Baltimore had argued that Wells Fargo's lending practices led to increased foreclosures and millions of dollars of damages to the city.
Yet the judge said the city's own data showed the San Francisco-based lender was responsible for only a negligible portion of Baltimore's vacant housing stock.
The alleged connection is even more implausible when considered against the background of other factors leading to the deterioration of the inner city, such as extensive unemployment, lack of educational opportunity and choice, irresponsible parenting, disrespect for the law, widespread drug use, and violence, the judge wrote.
Motz said he would let Baltimore file by February 3 a more limited complaint, focused on specific houses or neighborhoods where damages might be more directly traceable to Wells Fargo. The city may also appeal his decision to a higher court.
City Solicitor George Nilson said the odds were very substantial that Baltimore would amend its complaint, saying that in some respects, Judge Motz has misunderstood the thrust and some of the basic elements of the city's claim.
The normal, obvious plaintiff in these cases is the individual borrower who was inappropriately put into a loan, Nilson said in an interview.
The challenge in our case was one to some degree shared in other cases: being able to prove or establish damage to the city. The cases remain worth bringing because of the opportunity to change the conduct of lenders.

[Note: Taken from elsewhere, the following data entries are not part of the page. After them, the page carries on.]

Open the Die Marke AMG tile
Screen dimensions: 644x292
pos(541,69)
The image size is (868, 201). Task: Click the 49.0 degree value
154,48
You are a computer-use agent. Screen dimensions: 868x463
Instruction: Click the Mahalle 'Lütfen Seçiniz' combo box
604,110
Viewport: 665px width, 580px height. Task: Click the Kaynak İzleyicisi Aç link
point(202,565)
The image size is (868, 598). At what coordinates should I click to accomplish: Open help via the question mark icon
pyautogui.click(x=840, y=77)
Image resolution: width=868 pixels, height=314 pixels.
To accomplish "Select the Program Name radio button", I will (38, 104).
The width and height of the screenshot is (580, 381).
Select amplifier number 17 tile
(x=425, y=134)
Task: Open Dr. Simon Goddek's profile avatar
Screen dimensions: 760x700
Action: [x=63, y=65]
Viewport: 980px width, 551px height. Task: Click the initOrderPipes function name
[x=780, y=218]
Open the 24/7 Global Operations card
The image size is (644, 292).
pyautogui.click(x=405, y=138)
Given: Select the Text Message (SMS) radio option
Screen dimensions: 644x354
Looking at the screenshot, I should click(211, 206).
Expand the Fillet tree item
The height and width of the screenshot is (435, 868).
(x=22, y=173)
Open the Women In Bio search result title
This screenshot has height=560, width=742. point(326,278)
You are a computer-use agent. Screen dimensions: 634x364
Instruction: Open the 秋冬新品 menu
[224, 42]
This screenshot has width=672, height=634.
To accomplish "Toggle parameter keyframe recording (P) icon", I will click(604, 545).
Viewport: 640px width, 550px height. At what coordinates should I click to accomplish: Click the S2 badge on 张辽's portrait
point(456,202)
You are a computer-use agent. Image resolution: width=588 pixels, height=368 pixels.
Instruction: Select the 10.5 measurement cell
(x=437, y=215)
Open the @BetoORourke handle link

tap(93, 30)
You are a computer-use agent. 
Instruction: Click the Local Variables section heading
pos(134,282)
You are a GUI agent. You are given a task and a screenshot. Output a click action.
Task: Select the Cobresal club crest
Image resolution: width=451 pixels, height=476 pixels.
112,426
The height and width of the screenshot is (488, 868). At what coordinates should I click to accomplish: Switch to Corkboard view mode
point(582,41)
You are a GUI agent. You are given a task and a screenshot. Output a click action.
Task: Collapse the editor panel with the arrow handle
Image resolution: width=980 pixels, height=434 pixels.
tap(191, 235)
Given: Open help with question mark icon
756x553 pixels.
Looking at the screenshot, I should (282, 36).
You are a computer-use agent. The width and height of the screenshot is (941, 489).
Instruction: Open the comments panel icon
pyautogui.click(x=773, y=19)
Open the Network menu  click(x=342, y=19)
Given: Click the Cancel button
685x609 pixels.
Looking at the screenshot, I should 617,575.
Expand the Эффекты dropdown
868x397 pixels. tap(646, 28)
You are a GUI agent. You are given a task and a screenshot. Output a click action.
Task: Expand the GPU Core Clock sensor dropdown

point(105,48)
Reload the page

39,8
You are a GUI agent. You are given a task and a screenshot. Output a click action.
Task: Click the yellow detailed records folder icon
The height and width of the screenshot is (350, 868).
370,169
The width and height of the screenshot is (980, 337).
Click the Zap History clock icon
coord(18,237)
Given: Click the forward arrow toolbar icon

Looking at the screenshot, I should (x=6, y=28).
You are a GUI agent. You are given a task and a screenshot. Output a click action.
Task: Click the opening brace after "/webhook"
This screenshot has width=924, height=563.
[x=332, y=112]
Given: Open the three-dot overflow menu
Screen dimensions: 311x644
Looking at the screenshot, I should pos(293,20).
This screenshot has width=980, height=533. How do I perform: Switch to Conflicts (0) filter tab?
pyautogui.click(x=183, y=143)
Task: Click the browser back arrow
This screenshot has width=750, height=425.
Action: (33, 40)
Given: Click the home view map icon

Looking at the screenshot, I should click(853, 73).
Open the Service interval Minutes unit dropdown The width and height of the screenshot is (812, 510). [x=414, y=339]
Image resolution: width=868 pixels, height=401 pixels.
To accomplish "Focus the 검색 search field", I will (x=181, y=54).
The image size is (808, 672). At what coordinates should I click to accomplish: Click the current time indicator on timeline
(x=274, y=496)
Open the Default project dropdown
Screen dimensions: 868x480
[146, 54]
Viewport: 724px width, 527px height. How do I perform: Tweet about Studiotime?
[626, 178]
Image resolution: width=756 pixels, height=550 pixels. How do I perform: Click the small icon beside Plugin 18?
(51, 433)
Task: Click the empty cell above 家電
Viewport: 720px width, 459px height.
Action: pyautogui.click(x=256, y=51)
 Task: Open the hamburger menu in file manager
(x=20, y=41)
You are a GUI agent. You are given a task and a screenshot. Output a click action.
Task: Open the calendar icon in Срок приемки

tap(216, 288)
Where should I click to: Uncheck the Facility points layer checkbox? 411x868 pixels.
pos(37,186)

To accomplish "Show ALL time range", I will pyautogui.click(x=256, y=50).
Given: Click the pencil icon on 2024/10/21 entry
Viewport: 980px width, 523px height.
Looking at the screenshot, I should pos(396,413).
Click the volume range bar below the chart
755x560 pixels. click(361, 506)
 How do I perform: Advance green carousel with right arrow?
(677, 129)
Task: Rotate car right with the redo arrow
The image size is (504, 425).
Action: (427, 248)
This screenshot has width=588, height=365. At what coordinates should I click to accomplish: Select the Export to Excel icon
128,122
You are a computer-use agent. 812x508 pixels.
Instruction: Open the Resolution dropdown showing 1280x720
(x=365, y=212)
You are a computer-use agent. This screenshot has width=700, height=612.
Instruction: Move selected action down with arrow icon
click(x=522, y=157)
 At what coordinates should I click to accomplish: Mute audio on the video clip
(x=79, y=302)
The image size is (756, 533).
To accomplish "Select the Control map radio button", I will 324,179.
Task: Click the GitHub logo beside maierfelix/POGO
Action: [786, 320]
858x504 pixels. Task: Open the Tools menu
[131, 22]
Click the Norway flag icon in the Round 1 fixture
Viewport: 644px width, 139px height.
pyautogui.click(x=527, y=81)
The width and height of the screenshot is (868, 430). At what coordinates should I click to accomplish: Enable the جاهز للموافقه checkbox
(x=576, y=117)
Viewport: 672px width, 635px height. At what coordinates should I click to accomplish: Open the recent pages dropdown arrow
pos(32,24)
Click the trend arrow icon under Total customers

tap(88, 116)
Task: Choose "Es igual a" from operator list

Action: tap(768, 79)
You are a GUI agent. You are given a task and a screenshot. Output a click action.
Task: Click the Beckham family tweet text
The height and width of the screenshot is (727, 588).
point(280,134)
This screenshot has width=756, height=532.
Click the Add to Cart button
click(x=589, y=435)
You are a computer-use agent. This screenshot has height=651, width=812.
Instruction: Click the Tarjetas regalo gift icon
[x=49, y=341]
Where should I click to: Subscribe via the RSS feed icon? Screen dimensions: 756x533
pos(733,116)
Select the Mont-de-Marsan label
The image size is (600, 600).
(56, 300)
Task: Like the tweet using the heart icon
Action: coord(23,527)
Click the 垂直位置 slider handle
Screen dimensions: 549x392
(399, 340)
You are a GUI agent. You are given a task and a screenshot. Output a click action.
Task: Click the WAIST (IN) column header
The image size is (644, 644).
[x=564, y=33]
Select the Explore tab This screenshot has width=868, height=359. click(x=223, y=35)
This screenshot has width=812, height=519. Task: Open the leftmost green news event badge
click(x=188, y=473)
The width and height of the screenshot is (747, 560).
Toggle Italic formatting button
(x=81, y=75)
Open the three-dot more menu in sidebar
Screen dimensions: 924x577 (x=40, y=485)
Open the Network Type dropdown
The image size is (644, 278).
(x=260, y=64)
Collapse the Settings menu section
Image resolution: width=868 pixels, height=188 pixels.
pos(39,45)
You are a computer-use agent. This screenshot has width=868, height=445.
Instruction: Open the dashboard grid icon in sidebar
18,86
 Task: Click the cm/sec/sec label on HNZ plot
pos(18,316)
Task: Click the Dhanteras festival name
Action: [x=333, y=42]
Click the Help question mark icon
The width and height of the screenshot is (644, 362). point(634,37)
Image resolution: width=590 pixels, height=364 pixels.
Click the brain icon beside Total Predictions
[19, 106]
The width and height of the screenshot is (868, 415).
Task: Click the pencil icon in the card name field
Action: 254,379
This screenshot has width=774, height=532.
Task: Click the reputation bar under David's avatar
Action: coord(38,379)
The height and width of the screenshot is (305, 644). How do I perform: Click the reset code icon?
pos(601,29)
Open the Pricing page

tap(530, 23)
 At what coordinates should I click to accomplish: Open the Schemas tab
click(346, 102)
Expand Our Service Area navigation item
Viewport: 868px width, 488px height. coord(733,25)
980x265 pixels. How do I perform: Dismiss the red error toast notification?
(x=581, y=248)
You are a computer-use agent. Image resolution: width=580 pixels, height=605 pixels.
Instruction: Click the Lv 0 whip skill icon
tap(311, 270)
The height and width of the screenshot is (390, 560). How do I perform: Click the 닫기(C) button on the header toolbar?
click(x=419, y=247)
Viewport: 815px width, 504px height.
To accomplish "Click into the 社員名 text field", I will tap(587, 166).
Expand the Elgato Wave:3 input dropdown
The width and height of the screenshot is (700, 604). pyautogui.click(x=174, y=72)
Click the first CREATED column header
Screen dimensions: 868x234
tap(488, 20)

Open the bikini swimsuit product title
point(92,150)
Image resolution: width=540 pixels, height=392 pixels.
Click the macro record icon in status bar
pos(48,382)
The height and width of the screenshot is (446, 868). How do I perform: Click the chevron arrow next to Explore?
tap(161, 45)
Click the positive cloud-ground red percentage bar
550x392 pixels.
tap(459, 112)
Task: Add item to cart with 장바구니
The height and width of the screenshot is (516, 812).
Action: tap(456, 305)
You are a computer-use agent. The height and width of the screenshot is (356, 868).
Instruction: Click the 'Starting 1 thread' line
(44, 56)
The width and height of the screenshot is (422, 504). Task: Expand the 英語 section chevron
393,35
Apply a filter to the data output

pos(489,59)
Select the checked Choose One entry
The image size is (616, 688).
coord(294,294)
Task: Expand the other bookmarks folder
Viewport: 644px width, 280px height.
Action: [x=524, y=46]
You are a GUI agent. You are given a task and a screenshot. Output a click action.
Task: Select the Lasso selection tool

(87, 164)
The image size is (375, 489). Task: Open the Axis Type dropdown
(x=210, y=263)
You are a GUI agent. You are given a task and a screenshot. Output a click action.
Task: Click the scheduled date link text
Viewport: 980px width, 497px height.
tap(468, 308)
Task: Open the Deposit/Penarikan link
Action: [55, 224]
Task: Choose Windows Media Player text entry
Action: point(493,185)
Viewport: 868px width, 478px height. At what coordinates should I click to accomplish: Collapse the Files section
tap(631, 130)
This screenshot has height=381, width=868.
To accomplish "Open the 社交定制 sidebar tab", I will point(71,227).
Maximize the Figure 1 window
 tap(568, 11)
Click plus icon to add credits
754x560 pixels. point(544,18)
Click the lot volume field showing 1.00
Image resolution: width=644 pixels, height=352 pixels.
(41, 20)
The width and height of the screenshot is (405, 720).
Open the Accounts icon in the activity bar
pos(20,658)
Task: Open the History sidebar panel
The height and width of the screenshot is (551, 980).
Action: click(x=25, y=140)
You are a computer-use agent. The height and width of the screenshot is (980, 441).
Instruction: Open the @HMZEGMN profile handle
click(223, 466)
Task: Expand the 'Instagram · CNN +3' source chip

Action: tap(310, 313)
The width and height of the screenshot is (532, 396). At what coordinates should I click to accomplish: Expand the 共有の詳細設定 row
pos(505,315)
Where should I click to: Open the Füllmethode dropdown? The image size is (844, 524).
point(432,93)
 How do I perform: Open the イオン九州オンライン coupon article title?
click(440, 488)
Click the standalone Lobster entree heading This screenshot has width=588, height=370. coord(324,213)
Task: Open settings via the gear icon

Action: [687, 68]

In August, U.S. District Judge Karon Bowdre dismissed Birmingham's lawsuit against Bank of America and Citigroup, saying any number of factors could have resulted in lost tax revenue and higher crime-fighting and fire prevention costs.
Three months earlier, more than one dozen U.S. mortgage lenders and investment banks won dismissal of a Cleveland lawsuit saying subprime mortgages were categorically inappropriate for that city, and created a public nuisance.
Among the defendants in that case were Bank of America, Citigroup, GMAC LLC, Goldman Sachs Group Inc, JPMorgan Chase & Co and Morgan Stanley.
Lawyers for Memphis, which sued Wells Fargo last week, did not immediately return requests for comment.
The office of Illinois Attorney General Lisa Madigan said its case differs from others in the remedies sought, in that the state wants to make whole those individual Wells Fargo borrowers it said paid too much to take out mortgages.
Blacks compose a majority of the populations of Baltimore, Birmingham, Cleveland and Memphis, according to the U.S. Census Bureau's American Community Survey.
The Baltimore case is Mayor & City Council of Baltimore v. Wells Fargo Bank NA, U.S. District Court, District of Maryland, No. 08-00062.